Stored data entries

*** Begin section ***

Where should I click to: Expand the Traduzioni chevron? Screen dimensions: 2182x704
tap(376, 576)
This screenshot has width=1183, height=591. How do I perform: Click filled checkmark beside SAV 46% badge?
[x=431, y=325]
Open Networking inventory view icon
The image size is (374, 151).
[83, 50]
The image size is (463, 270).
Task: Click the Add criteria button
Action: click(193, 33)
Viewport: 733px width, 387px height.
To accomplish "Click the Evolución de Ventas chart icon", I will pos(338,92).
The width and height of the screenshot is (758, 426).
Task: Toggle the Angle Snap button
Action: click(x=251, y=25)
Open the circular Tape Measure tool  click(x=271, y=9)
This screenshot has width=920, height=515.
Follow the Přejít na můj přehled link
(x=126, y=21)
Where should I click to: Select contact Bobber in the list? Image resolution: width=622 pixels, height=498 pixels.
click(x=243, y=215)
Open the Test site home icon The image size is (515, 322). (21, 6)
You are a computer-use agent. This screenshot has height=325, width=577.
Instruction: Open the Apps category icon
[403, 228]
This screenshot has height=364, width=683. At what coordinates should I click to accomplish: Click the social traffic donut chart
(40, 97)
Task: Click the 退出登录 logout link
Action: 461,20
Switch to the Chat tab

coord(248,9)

*** End section ***

» **Exercise instructions**: Working down from the line that contains "Open the circular", retype each line exactly through the last line of the data, and give nothing else.

» **Expected answer**:
Open the circular Tape Measure tool  click(x=271, y=9)
This screenshot has width=920, height=515.
Follow the Přejít na můj přehled link
(x=126, y=21)
Where should I click to: Select contact Bobber in the list? Image resolution: width=622 pixels, height=498 pixels.
click(x=243, y=215)
Open the Test site home icon The image size is (515, 322). (21, 6)
You are a computer-use agent. This screenshot has height=325, width=577.
Instruction: Open the Apps category icon
[403, 228]
This screenshot has height=364, width=683. At what coordinates should I click to accomplish: Click the social traffic donut chart
(40, 97)
Task: Click the 退出登录 logout link
Action: 461,20
Switch to the Chat tab

coord(248,9)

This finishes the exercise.